Ires Reit: New rent rules offers 'opportunities' to invest in new stock

Ires, which has a portfolio valued at €1.23bn, has targeted the sale of 315 units across a three- to five-year period, however, just 57 have been sold to date. Photograph: Sam Boal / RollingNews.ie
The chief executive of the country’s largest private landlord has said the recent changes to rent regulations will bring “liquidity into the market” and new opportunities to invest in residential units which have not been available over the last few years.
Eddie Byrne, chief executive of Irish Residential Properties (Ires) Reit, was speaking after the company published its latest results for the first half of the year. It showed that revenues dipped slightly, falling by 0.4% to €42.6m of which €33.3m was net rental income.
Its earnings after adjusting for property revaluation totalling €14.5m, up from €14.2m during the same period in 2024.
The company generated €6.6m from unit disposals. The company's half-year results also show it achieved sales premiums in excess of 25% this year as part of the firm’s ongoing asset disposal programme.
In June, the Government expanded the rent pressure zone system across the entire country which limits rent increases to 2% a year. However, from March 1 next year, landlords will have the right to reset the rent charged once a tenancy ends.

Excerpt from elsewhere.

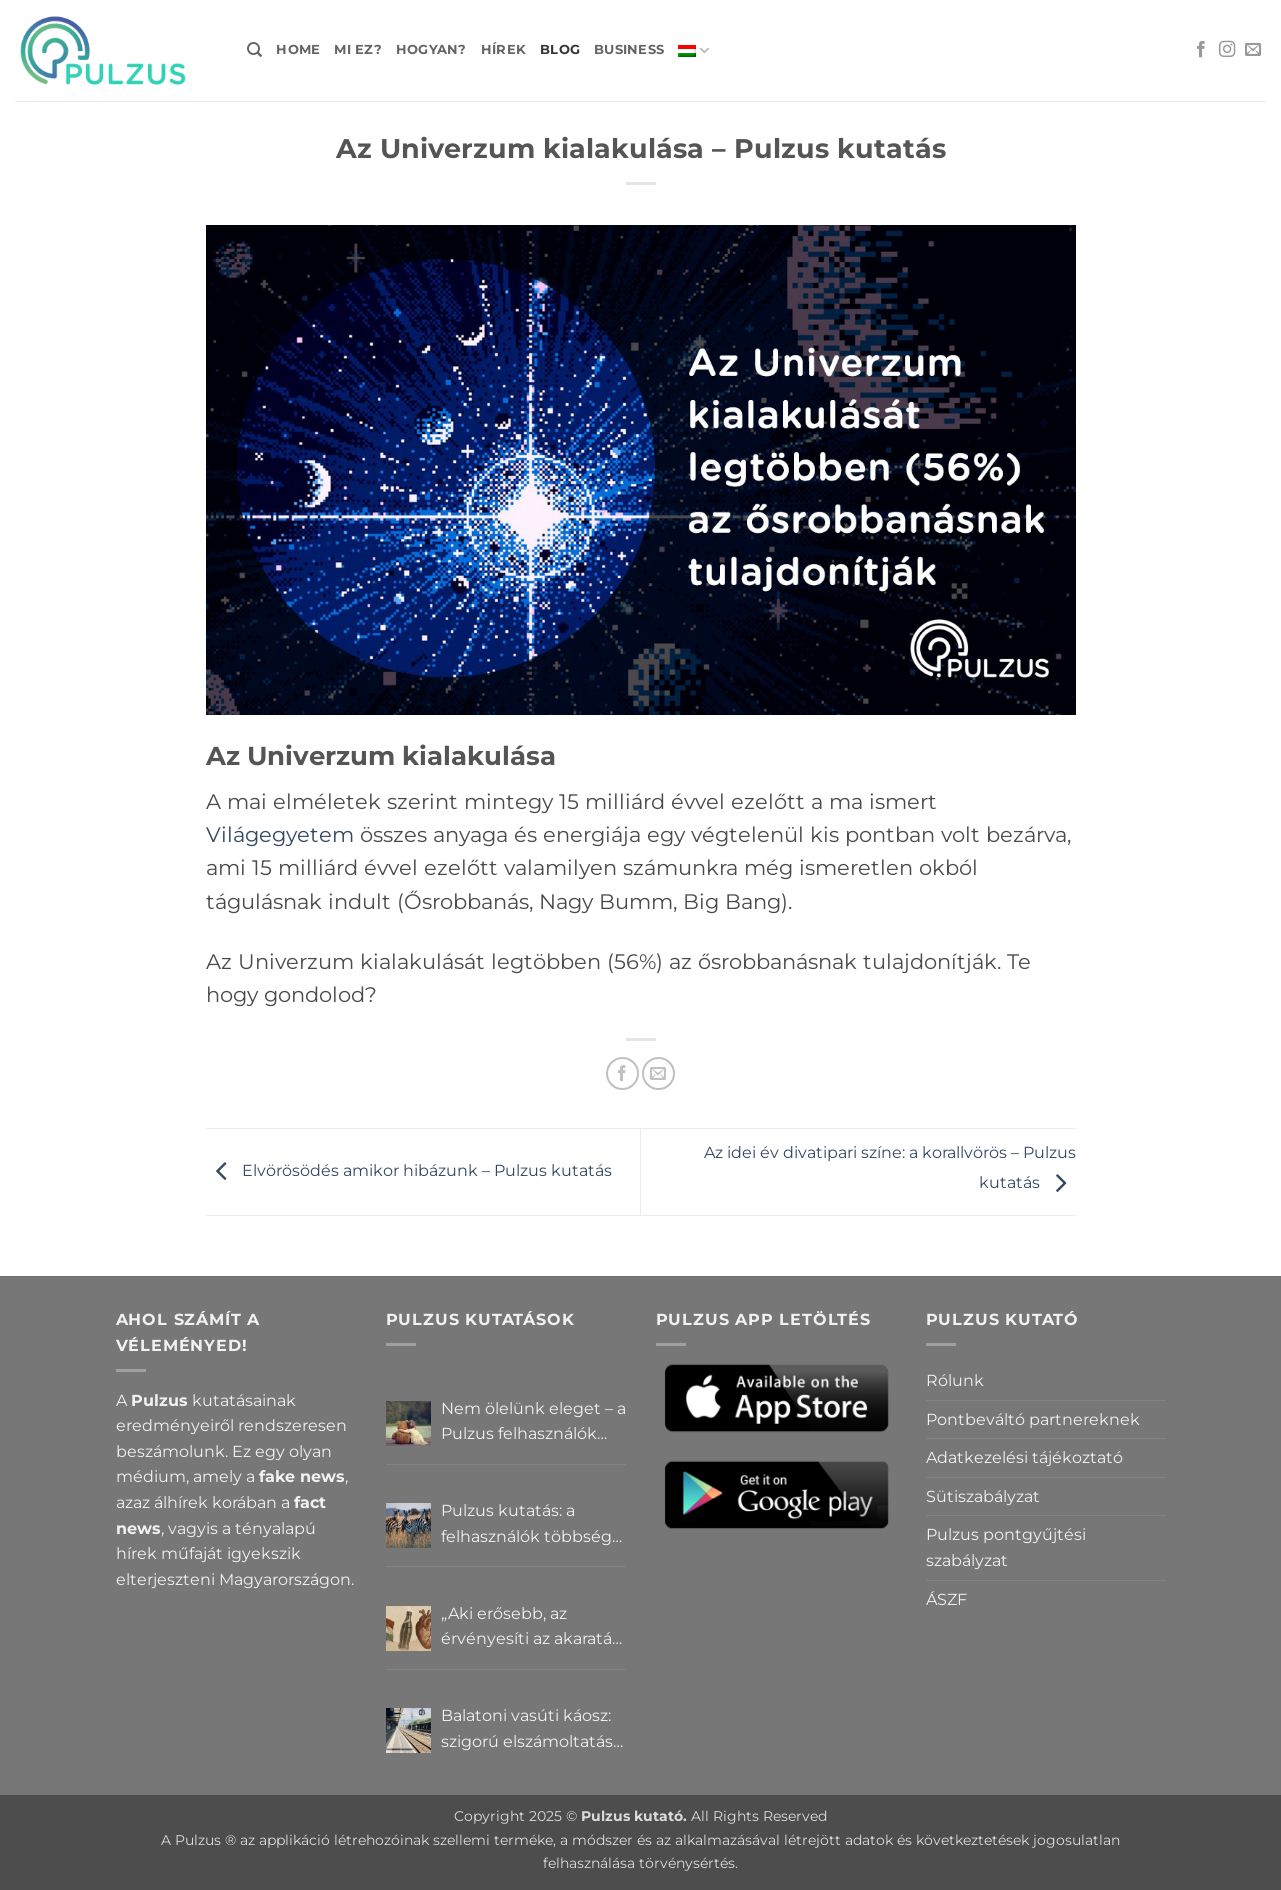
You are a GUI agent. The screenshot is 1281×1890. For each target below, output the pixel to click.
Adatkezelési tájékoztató (1024, 1457)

Mr Byrne said these changes are “positive for our business” particularly the ability to reset rents on properties when someone moves out.
"Today, we turned over about 14% of our portfolio. I expect that to go down, but I think it probably doesn't go below 10%. So what you see is 90% of the residents that we cater for today will stay within the 2% rent cap, and 10% will churn,” he said.
"That will be a slow burn over five to seven years but it is meaningful in the context of our business,” he added.
He said that he believes the changes will help bring more investment into the private rental sector adding that there will be opportunities for the business to invest in new stock.
"We reckon somewhere between 12,000 and 14,000 units in the Dublin market would come for sale in the next two years as institutional owners who are closed-end funds, are forced to sell because they're reaching the end of the maturity,” he said.
“With the change in the building design standards that were announced, we think over the next six months, that will lead to an increase in supply of apartments.”
"Over the next six months, we think we'll see opportunities to invest in new stock, [which] for us has not been there in the past two years.”
According to Ires Reit, their average monthly rent increased by 1.5% to €1,823 since June 30, 2024 and by 0.5% since the end of 2024.
The rise was partly driven by the “disposal of underperforming and lower quality assets and organic growth”, the company said, adding that the firm’s average rents are estimated to be 19% below market rent, with occupancy at 99.5%.
Ires, which has a portfolio valued at €1.23bn, has targeted the sale of 315 units across a three- to five-year period, however, just 57 have been sold to date.
On the company’s plans to sell units, Mr Byrne said they are pleased with how the disposal programme is going and they are confident that they will sell a total of 50 units this year.